GIVEN DATA —
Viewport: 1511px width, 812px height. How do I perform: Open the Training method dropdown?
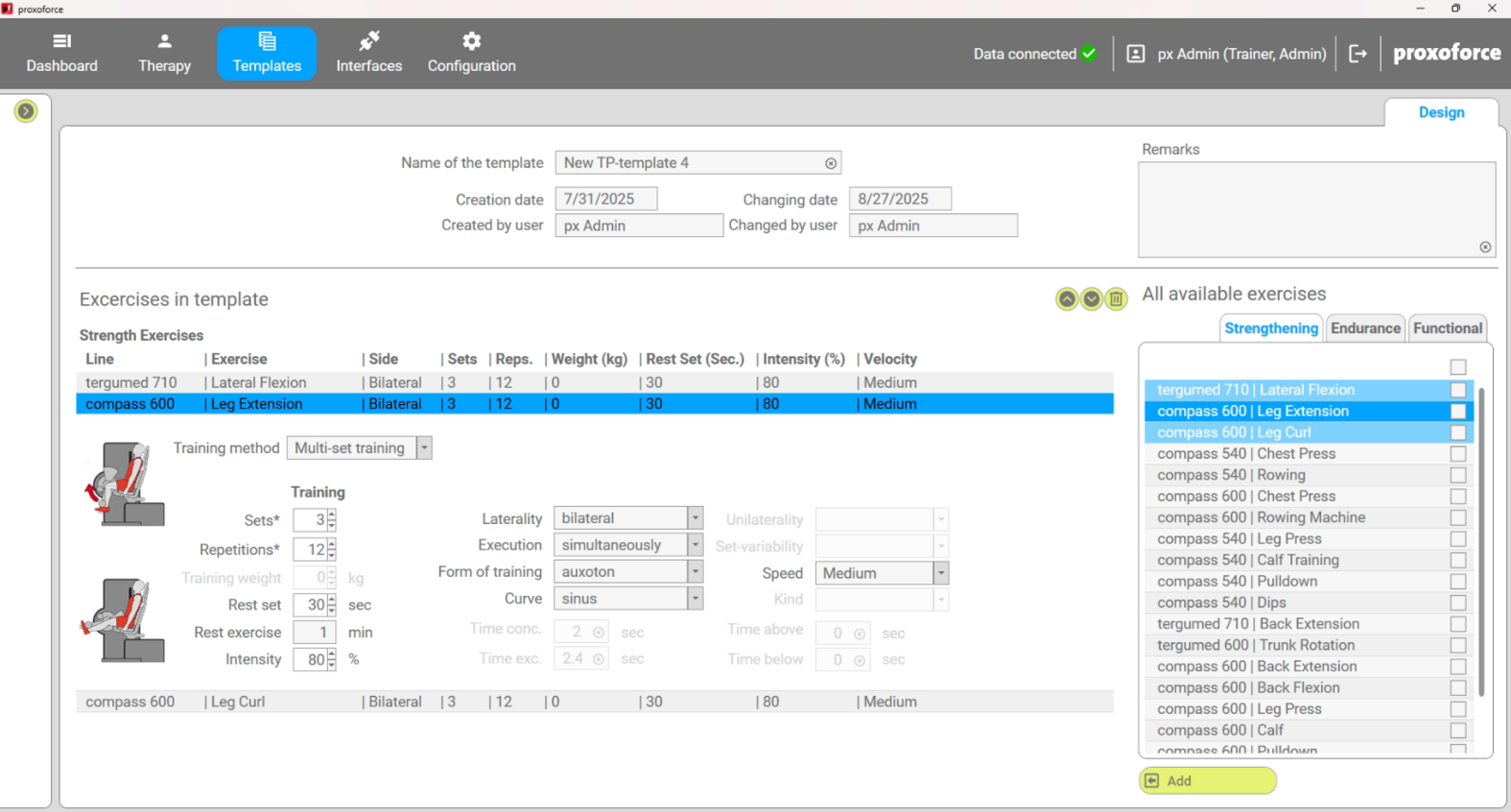(x=424, y=448)
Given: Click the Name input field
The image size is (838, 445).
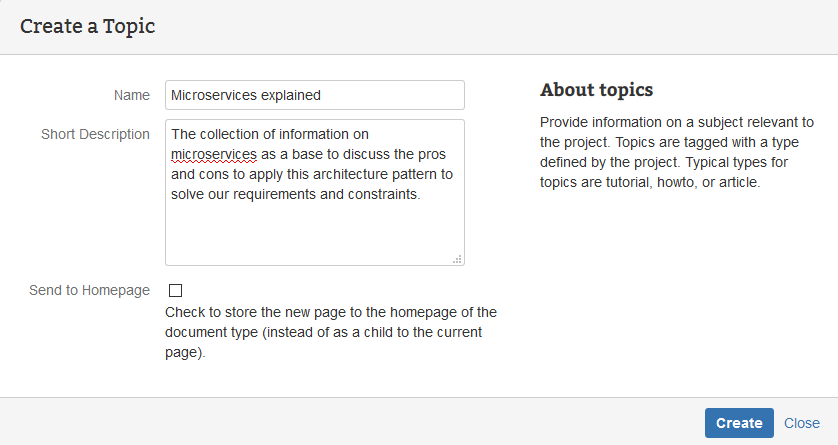Looking at the screenshot, I should coord(314,95).
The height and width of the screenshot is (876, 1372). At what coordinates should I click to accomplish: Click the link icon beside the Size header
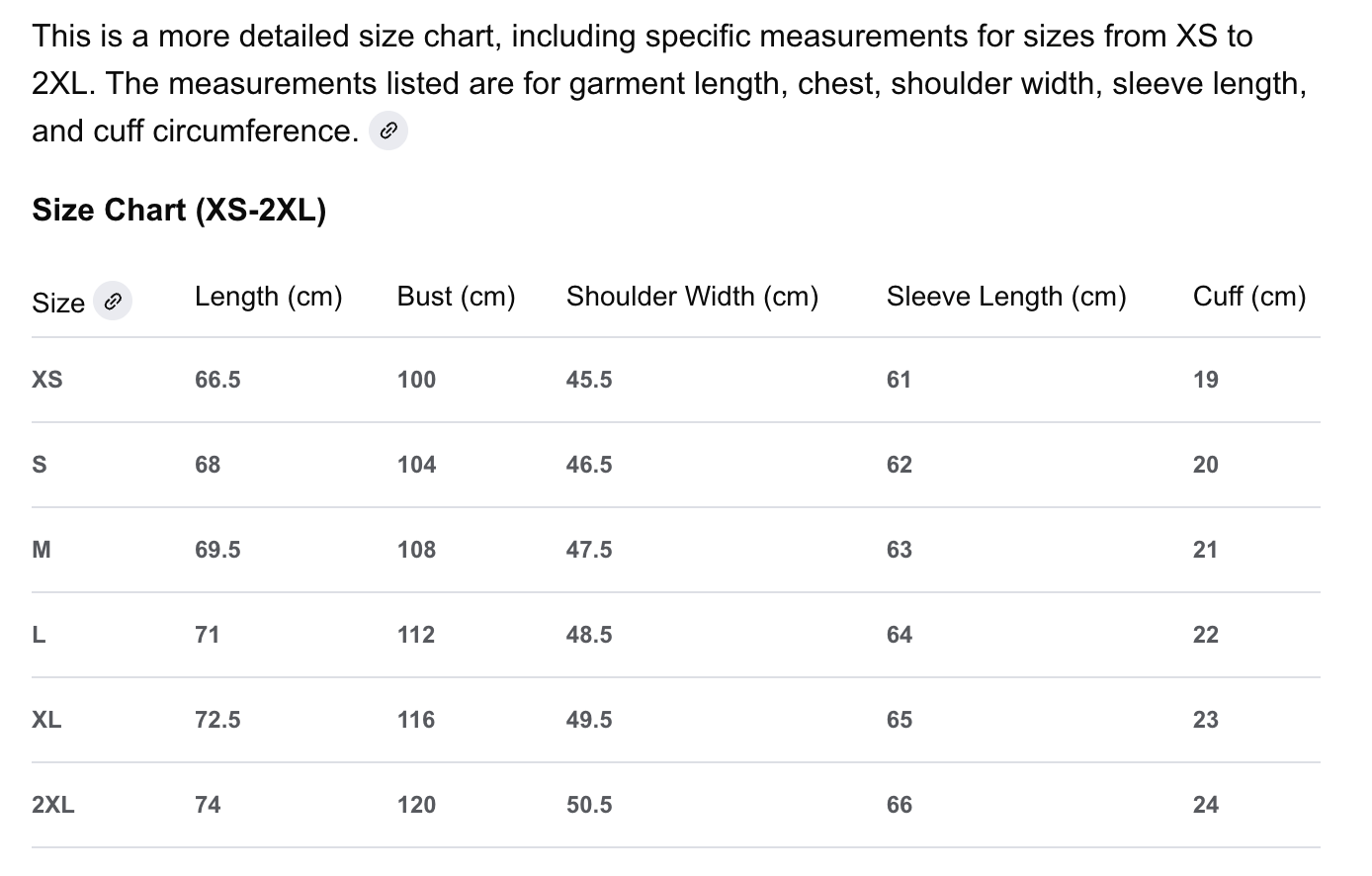click(113, 301)
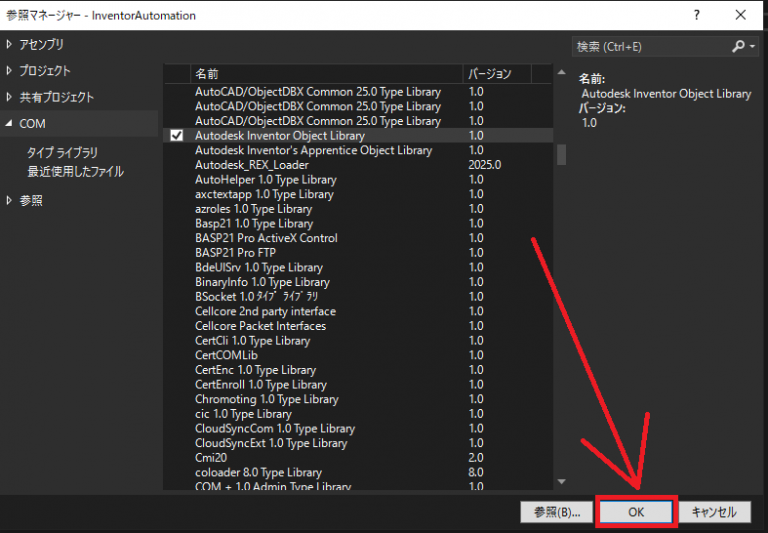768x533 pixels.
Task: Click the search magnifier icon
Action: point(738,46)
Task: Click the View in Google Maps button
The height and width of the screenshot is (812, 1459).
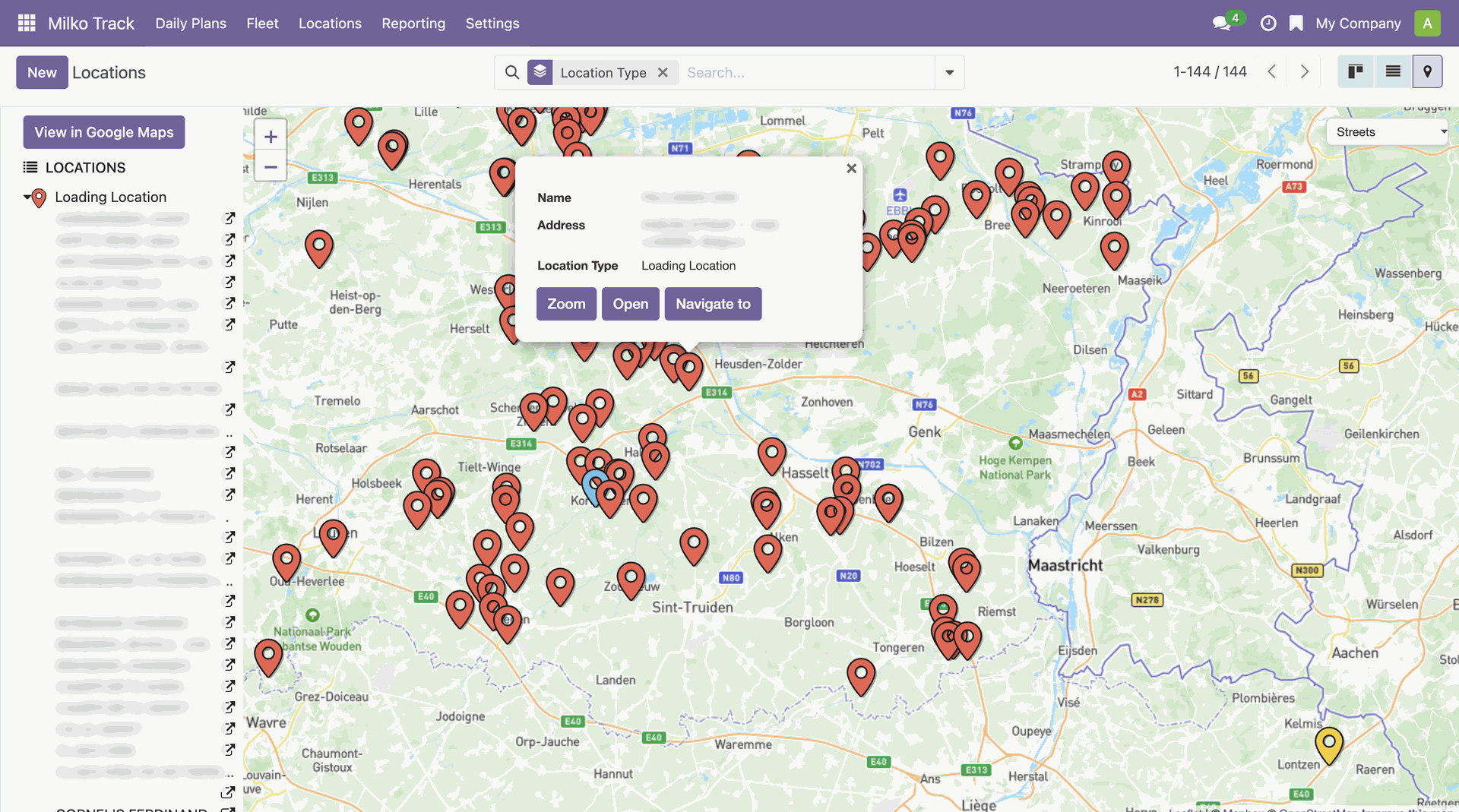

PROBLEM —
Print the complete listing exactly, apart from any pictures.

OUTPUT FOR THIS EXERCISE —
Viewport: 1511px width, 812px height. How do I perform: Open the Training method dropdown?
(x=424, y=448)
Given: Click the Name input field
The image size is (838, 445).
Looking at the screenshot, I should coord(314,95).
The height and width of the screenshot is (876, 1372). At what coordinates should I click to accomplish: Click the link icon beside the Size header
click(113, 301)
768x533 pixels.
Task: Click the search magnifier icon
Action: point(738,46)
Task: Click the View in Google Maps button
The height and width of the screenshot is (812, 1459).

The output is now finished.